- **TEXT PROVIDED**:
▽
This 'CH is a cold house for compassionate conservatism' thing is the thing I most object to. I wrote a long post on compassionate conservatism on Monday and a post on Darfur on Sunday. David Cameron's emphasis on these issues really is, for me, the strongest theme of his leadership.
Posted by: Editor | May 02, 2007 at 11:52
I had not realised that Cult of Personality was the basis of political parties in democratic and pluralist societies.
Conservative Leaders come and go with increasing frequency - Labour has always managed with fewer changes - but the key issue is to get people to put crosses in boxes at polling time and for that it has to be something more than one man's job security, frankly I bet a whole swathe of voters don't even know or care who leads the Conservative Party....but they do have votes, every one of them...and they might not take them out to the voting booth.
Parties are irrelevant - Issues are key - Issues require Policies - Problems need Solutions not Slogans
Posted by: TomTom | May 02, 2007 at 12:10
Tim, the modernisers are often hectoring and doctrinaire. They define "compassion" in the narrow dogmatic terminology of the post-sixties Polly Toynbee left. You don't: hence you cannot be "compassionate". Besides many of their attacks on "policy" are in fact badly-disguised in personam attacks stemming from their undying hatred of the harmless Ian Duncan-Smith and all his works...
Posted by: Michael McGowan | May 02, 2007 at 12:15
Editor, Theocon was merely a description which you have said you are happy to accept on a couple of occasions. A quick google search should confirm this.
To be exact - and I think it is important in this instance as you are misquoting me - I never said this site was a "cold house for compassionate conservatism" as you allege. I have said that it remains a cold house for modern compassionate Conservatives. When people talk about conservatism they tend to mean an ideology - or what Burke would call a prejudice to act in certain ways. When people talk about Conservatives they mean followers/supporters of a particular party. Conservatives (with a Big C) may identify with liberalism or conservatism or neo-conservatism or whatever. Thus when I refer to modern compassionate Conservatives I am using David Cameron's language to describe those who support his leadership and the direction he is taking the party. I think the site remains a cold house for such people. If you understand the difference between conservatism and Conservatives, you will see that the Editor's objection is misplaced.
Posted by: changetowin | May 02, 2007 at 12:21
Thanks for the clarification. I don't see why you use the phrase "modern compassionate Conservatives" when you are referring to people who are loyal to the direction of the party though, that's not what the phrase implies.
△
- **OBJECTIVE 1**:
Extract the records starting with the line that contains "Given: Click the HELPMSG" and going on through the line that contains "click(x=161, y=359)", and reproduce those lines exactly, including both end lines.
The comment thread and the records have no connection to each other.

- **LISTED ENTRIES**:
▽
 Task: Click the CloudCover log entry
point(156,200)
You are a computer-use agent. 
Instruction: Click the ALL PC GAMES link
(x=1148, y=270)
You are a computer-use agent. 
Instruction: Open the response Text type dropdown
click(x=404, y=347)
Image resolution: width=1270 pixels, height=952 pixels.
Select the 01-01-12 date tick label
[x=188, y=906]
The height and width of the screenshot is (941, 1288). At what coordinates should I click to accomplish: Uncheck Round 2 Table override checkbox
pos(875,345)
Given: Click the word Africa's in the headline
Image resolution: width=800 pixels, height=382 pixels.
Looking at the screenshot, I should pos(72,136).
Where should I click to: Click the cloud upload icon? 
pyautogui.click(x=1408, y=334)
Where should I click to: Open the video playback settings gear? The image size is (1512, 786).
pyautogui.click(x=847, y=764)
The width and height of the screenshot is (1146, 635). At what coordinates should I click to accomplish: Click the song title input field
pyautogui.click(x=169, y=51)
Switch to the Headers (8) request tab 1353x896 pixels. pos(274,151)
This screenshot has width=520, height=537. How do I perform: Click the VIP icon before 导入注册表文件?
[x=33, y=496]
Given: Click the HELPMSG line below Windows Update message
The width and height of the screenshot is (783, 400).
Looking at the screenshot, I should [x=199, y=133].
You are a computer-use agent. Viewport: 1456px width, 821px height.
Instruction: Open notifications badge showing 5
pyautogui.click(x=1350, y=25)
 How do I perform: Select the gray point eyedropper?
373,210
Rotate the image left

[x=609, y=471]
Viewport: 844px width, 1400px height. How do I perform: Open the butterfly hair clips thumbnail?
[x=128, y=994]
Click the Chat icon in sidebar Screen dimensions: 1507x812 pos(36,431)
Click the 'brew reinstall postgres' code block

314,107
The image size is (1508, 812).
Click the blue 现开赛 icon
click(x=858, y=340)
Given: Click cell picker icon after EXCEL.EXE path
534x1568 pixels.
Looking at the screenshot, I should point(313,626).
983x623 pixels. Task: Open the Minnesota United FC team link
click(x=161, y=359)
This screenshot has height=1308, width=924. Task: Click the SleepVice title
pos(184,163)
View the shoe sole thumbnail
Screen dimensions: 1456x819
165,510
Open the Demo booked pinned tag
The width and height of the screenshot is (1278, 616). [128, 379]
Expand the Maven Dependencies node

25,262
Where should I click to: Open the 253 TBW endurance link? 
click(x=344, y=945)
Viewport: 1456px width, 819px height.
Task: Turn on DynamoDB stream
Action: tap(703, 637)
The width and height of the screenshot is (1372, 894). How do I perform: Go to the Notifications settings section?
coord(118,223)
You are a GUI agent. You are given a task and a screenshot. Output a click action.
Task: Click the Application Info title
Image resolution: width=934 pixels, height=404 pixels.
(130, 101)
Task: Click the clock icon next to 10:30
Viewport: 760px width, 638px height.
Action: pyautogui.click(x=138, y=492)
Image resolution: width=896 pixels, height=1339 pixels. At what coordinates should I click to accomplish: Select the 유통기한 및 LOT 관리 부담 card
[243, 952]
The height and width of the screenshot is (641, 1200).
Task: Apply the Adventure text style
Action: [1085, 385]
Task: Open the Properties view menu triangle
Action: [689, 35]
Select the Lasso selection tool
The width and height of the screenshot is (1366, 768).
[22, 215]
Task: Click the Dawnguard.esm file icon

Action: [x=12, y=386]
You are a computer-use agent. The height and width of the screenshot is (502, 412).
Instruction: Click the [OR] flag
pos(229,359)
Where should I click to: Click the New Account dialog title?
△
- **OBJECTIVE 2**:
Rewrite the part of the comment thread starting with "This 'CH is" and going on through "of his leadership.", swapping "Monday" for "Tuesday".

- **WRITTEN ANSWER 1**:
Given: Click the HELPMSG line below Windows Update message
The width and height of the screenshot is (783, 400).
Looking at the screenshot, I should [x=199, y=133].
You are a computer-use agent. Viewport: 1456px width, 821px height.
Instruction: Open notifications badge showing 5
pyautogui.click(x=1350, y=25)
 How do I perform: Select the gray point eyedropper?
373,210
Rotate the image left

[x=609, y=471]
Viewport: 844px width, 1400px height. How do I perform: Open the butterfly hair clips thumbnail?
[x=128, y=994]
Click the Chat icon in sidebar Screen dimensions: 1507x812 pos(36,431)
Click the 'brew reinstall postgres' code block

314,107
The image size is (1508, 812).
Click the blue 现开赛 icon
click(x=858, y=340)
Given: Click cell picker icon after EXCEL.EXE path
534x1568 pixels.
Looking at the screenshot, I should point(313,626).
983x623 pixels. Task: Open the Minnesota United FC team link
click(x=161, y=359)

- **WRITTEN ANSWER 2**:
This 'CH is a cold house for compassionate conservatism' thing is the thing I most object to. I wrote a long post on compassionate conservatism on Tuesday and a post on Darfur on Sunday. David Cameron's emphasis on these issues really is, for me, the strongest theme of his leadership.